• WHAT THE EXERCISE ASKS: Please give back an exact reproduction of the lines from the one with "Click the plus New icon" through the end of the entries below, and no others.

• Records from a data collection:
************

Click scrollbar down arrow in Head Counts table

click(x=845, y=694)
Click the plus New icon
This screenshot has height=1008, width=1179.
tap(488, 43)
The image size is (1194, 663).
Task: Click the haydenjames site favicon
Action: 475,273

************

• SOLUTION FOR THIS EXERCISE:
Click the plus New icon
This screenshot has height=1008, width=1179.
tap(488, 43)
The image size is (1194, 663).
Task: Click the haydenjames site favicon
Action: 475,273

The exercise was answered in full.